All of the recently approved β-lactamase inhibitors are only active against serine β-lactamases in class A or D; MBL inhibitors are urgently needed. There are several MBL inhibitors in the pipeline that may address the growing global threat of MBL-producing bacteria (Table 8).147 Taniborbactam (formerly VNRX-5133) is a cyclic boronate β-lactamase inhibitor in phase III clinical trials and the first to display activity against class A-D β-lactamases (including MBLs with the exception of IMP) and is currently being co-developed with cefepime.148,149 LYS228 is a novel monobactam currently in phase II development as a stand-alone agent with stability against MBLs and a broad spectrum of serine β-lactamases while retaining antibacterial activity through inhibition of penicillin-binding protein 3.150,151 LYS228 has been shown to be less stable to PER and VEB β-lactamases, as well as other non-β-lactamase-mediated resistance mechanisms. QPX7728 is another cyclic boronate β-lactamase inhibitor with an expanded spectrum of inhibition compared to taniborbactam, including against class A (CTX-M, SHV, TEM, VEB, PER and carbapenemases KPC, SME, NMC-A, BKC-1), B (NDM, VIM, CcrA, IMP, and GIM), C (CMY, FOX, MIR, DHA, P99, PDC, ADC), and D (OXA-48, OXA-23/24/72/58).152 QPX7728 is currently undergoing a Phase I study. Thiazole carboxylate derivative, ANT2681, inhibits MBLs through interaction with the dinuclear zinc ion cluster and is being co-developed with meropenem.95 It is currently ready to enter phase I clinical development with positive in vitro and in vivo results where it potentiated meropenem activity (decreasing meropenem MIC from >32 mg/L to 8 mg/L). The MBL inhibitor pipeline holds much potential to address a global unmet need.
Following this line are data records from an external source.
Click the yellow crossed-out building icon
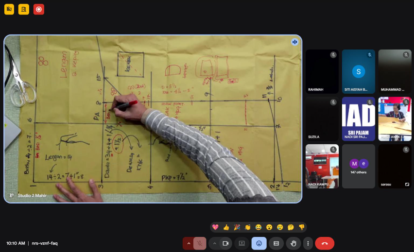The image size is (414, 252). point(9,9)
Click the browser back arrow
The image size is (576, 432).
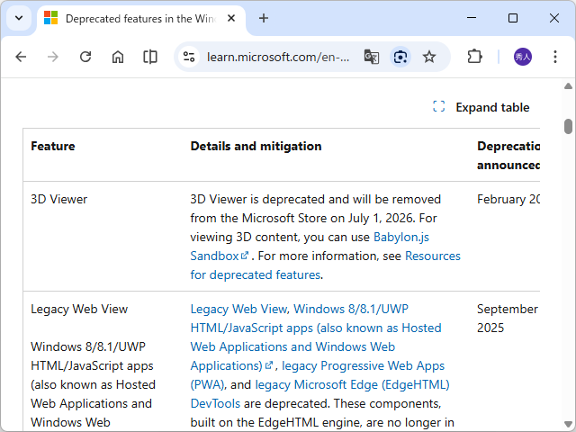click(21, 57)
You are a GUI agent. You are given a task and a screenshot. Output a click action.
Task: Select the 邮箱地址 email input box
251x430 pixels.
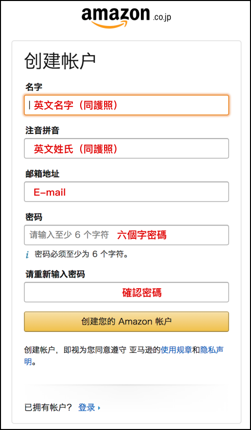click(x=126, y=192)
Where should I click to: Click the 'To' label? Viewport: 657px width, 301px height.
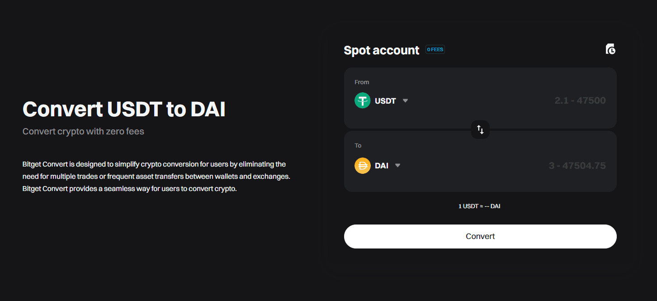pyautogui.click(x=358, y=146)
Table 8 MICs for Pipeline Agents Against MBL-Producing CRE

Conclusions

MBL-producing Enterobacterales are an urgent global public health threat that have rapidly disseminated worldwide and cause infections that are associated with mortality rates of ~30-50%. Rapid diagnostic tests are important to detect MBLs and guide early treatment since the mechanism of carbapenem resistance in CRE dictates the preferred treatment option. Fortunately, there are many available FDA-approved instruments that can detect MBLs and are able to help meet the challenges associated with increasing MBL prevalence. Although many antibiotics display in vitro activity, there is little clinical data to clearly define their place in treatment. However, newer data generally support the use of ceftazidime-avibactam in combination with aztreonam as a primary treatment option for MBL-producing Enterobacterales. Cefiderocol may be a reasonable alternative if isolates are found to be susceptible, though additional clinical studies are necessary. Various agents in the pipeline are active against MBL-producing Enterobacterales and may eventually add to our treatment armamentarium. Future studies are warranted and can be used to refine the treatment approach for treating MBL-producing Enterobacterales infections and improve patient outcomes.

Funding

Z.P.B. was supported by the National Institute of Allergy and Infectious Diseases of the National Institutes of Health under Award Number R01AI148560.

Disclosure

E.W. reports personal fees from GenMark Diagnostics, outside the submitted work, and serves on the speaker’s bureau for Melinta Therapeutics, Astellas Pharma, and Allergan Plc. and on the advisory board for Shionogi and Genmark Diagnostics. Zackery P Bulman reports grants from the National Institutes of Health under Award Number R01AI148560, during the conduct of the study. The authors report no other potential conflicts of interest for this work.